Andrew Snyder was on a night hike along the Potaro River in Guyana’s rain forest when he caught sight of a small glint of brilliant, cobalt blue coming from a small hole in a rotting stump. The herpetologist and wildlife photographer initially dismissed the sighting, he explained in a blog post, but “something made him go back.” Inside, he found a small, electric blue tarantula—probably a new species. “I have spent years conducting surveys in Guyana and have always paid close attention to the tarantula species,” he said. “I immediately knew that this one was unlike any species I have encountered before.”
Upon closer inspection, he found several other bright blue arachnids inhabiting the tree, an uncommon behavior among typically solitary tarantulas. “What did this mean for this species? Were the holes interconnected inside?” Snyder says. “Is this species communal, or did they just tolerate each other?”
The tarantula is just one of the many surprising finds that Snyder and the rest of the Biodiversity Assessment Team, a joint effort by the local chapter of the World Wildlife Fund, the University of Guyana, the country’s Protected Areas Commission, and Global Wildlife Conservation, uncovered in a month-long survey of the Potaro Plateau in central Guyana, on the northern edge of South America.

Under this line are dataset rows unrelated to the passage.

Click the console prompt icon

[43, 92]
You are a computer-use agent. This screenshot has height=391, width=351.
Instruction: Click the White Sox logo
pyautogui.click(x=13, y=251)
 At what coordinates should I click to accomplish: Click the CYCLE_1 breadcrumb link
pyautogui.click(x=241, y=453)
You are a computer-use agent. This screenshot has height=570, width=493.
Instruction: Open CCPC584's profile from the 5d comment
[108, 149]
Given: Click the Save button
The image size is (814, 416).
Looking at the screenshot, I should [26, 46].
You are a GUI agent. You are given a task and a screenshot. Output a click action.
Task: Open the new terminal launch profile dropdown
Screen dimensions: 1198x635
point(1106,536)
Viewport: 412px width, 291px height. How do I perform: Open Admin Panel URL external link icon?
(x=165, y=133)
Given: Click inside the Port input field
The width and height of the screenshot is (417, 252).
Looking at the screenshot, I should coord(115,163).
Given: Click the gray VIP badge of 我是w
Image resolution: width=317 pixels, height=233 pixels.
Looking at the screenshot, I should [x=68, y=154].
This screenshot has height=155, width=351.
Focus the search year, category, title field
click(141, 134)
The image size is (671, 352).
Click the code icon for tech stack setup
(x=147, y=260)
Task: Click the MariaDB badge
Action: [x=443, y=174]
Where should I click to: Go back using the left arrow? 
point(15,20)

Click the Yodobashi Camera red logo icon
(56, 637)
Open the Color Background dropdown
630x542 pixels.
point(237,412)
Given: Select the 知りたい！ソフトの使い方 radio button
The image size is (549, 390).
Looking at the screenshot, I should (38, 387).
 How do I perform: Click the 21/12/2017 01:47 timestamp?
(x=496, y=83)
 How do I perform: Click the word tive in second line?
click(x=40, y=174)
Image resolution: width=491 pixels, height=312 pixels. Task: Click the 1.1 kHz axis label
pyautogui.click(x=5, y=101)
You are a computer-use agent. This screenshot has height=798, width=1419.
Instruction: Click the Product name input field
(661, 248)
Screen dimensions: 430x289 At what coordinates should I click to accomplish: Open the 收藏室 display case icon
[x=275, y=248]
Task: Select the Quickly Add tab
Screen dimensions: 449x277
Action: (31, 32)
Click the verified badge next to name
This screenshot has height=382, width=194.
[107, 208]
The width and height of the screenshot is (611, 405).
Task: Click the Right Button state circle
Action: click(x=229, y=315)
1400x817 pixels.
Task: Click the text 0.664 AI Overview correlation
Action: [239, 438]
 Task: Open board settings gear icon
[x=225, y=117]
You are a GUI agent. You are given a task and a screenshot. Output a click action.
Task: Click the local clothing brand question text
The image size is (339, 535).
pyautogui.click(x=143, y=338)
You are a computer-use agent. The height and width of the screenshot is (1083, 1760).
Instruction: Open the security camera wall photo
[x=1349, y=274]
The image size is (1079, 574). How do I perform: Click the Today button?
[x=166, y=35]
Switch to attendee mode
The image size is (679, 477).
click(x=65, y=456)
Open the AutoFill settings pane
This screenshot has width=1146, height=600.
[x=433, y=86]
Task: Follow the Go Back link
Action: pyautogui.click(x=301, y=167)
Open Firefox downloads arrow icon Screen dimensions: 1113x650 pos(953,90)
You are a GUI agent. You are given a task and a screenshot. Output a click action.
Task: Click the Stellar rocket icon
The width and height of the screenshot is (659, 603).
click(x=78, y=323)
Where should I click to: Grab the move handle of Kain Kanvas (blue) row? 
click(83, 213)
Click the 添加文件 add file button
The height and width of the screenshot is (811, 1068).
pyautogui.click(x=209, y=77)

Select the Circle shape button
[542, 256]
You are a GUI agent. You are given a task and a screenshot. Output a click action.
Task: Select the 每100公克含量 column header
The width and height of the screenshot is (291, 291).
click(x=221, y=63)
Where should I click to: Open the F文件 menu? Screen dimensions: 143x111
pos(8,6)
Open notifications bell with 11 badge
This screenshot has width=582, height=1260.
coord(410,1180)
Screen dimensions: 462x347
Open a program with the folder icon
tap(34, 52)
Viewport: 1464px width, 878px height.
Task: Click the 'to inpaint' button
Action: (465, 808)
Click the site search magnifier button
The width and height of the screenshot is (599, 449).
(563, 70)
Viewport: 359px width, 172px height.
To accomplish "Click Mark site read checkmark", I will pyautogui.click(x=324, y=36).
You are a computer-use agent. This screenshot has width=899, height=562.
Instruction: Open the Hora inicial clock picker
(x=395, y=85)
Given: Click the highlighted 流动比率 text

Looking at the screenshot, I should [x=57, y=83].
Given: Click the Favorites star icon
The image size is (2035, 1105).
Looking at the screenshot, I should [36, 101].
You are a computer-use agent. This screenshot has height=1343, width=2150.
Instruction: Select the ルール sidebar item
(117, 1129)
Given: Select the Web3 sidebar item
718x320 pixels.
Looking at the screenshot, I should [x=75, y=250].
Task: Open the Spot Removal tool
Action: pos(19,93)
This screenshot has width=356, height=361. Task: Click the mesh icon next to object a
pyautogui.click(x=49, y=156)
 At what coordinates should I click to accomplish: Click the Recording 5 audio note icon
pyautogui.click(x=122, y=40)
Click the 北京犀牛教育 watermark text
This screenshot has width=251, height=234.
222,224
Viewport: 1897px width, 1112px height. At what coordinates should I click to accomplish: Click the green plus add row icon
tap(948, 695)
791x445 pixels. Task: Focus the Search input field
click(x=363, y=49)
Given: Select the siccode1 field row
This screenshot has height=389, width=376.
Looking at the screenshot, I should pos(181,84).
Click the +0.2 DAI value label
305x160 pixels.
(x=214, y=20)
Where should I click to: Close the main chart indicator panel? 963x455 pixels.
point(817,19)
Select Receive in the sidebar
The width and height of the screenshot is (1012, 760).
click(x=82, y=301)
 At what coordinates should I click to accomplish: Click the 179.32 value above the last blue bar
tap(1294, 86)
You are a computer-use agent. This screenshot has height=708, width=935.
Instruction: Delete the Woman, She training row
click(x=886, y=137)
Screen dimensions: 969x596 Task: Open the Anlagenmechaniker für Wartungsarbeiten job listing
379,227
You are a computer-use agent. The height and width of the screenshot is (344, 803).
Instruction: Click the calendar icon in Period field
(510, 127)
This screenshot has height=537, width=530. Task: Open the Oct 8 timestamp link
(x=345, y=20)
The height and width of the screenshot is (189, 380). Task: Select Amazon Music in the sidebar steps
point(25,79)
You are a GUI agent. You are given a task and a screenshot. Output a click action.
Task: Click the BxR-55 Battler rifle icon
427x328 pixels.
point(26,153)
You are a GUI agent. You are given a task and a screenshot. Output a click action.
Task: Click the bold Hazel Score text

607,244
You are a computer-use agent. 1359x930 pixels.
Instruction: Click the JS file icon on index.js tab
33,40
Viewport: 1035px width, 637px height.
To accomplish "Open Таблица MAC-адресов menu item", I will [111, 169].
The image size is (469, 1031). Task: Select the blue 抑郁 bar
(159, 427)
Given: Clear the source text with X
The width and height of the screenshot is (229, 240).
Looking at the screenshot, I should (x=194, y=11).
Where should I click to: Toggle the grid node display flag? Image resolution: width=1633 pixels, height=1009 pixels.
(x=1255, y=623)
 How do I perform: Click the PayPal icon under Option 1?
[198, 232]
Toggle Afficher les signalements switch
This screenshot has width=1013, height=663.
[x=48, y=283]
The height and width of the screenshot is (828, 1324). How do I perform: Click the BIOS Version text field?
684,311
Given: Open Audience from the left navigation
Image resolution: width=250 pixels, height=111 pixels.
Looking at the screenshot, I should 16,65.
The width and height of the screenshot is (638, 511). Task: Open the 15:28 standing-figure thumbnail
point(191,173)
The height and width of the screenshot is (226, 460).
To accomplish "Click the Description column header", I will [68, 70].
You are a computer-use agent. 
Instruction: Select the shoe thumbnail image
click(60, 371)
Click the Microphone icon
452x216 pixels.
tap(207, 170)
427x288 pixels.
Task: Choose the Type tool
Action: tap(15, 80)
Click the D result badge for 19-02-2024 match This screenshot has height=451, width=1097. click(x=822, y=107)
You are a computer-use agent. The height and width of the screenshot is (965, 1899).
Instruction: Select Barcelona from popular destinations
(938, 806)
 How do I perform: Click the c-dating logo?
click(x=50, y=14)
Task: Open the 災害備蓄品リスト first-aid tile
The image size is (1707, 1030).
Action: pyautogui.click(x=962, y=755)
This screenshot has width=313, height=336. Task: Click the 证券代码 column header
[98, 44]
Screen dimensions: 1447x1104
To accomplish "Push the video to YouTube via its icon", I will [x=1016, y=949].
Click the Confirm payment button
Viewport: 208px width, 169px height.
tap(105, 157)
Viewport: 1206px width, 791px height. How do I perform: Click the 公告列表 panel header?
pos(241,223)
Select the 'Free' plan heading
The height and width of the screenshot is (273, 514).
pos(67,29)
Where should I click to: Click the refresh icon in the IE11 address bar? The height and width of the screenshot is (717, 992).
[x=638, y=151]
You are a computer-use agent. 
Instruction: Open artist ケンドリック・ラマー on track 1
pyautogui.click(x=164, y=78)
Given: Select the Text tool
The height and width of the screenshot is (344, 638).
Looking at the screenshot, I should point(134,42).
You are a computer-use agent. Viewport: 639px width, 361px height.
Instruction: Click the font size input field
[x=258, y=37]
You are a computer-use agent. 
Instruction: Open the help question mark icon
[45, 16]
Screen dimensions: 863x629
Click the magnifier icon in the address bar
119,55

They discovered more than 30 species that are probably new to science, including six kinds of fish, three plants, 15 aquatic beetles, and five odonates (carnivorous insects such as dragonflies and damselflies). Additional species are perhaps not new, but were observed in the country for the first time.
In Guyana, primary rain forest still covers 75 percent of the land, and it is one of the world’s most important biodiversity hotspots. It hosts a range of rare or endangered species, including birds such as the Tepui swift and Guianan cock of the rock; the white-lipped peccary, a hog-like mammal; and the very flashy golden rocket frog.
As explained by Snyder, the new finds highlight the importance of conservation in the area, including the sometimes overlooked effort to protect invertebrates such as insects. “Though often overlooked and not typically mentioned during conservation conversations,” he said, “invertebrates are vital to the proper maintenance and function of ecosystems and are just as important as charismatic macrofauna.” That tarantula does seem pretty charismatic, though.